La peinture funéraire macédonienne

Les informations de cet article sont tirées de cet article scientifique, ainsi que ce site dédié à un colloque organisé par le musée du Louvre. Les images de ce document n’étant malheureusement pas libre de droits, il nous est impossible de les ajouter ici.

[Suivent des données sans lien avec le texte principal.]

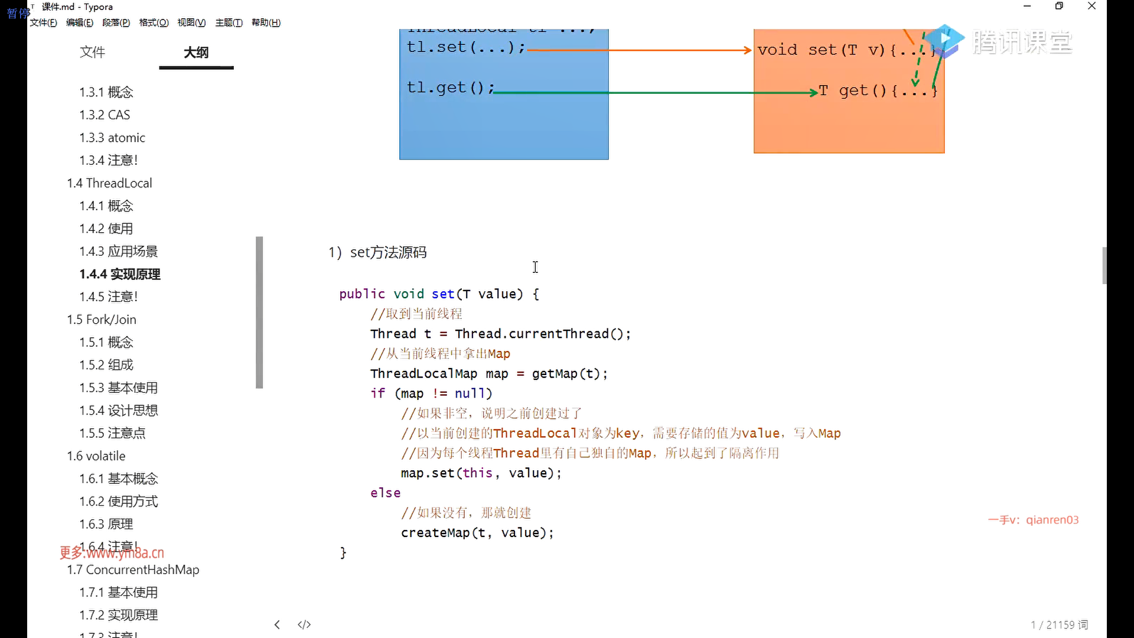
Task: Jump to the 1.4 ThreadLocal outline heading
Action: click(109, 183)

Les peintures présentes sur les façades de deux des tombes royales retrouvées à Vergina présentent à la fois une grande diversité de pigments, ainsi que  l’emploi de la feuille d’or. Même si les couleurs présentes peuvent plus se situer dans les tons chaud, leur couleur est riche. Le peintre de la scène de la chasse royale de la façade de la tombe de Philippe II a réussit à créer un effet chromatique nuancé, et à équilibrer les tons chauds et froids.

L’utilisation de ces pigments, qui peuvent avoir un aspect différent selon qu’ils soient dilués, saturés ou mélangés nécessite de la part de l’artiste un grand savoir-faire technique. La qualité des pigments employés pour ces peintures témoigne de la richesse géologique de la Macédoine et de son expansion territoriale.

Le blanc utilisé pour la fresque de la tombe d’Eurydice est ce que l’on appelle le blanc de plomb. C’est l’un des pigments de base pour les peintures sur pierre, comme ici à Vergina. L’avantage de ce blanc est qu’il a un fort pouvoir couvrant. On s’en est surtout servi en qualité de sous couche, mais également pour mélanger. Sur la tombe d’Eurydice, il est utilisé pour créer le rose des vêtements, le bleu du ciel, et la robe des chevaux. Il est également utilisé pour peindre les chevaux blancs. Cependant, un autre blance st utilisé sur cette fresque, le blanc d’os. De ton plus grisâtre, il est constitué de phosphate de calcium, produit de la calcination des os des animaux. Il n’est utilisé qu’une seule fois, mélangé à du blanc de plomb pour produire la couleur rose du trône.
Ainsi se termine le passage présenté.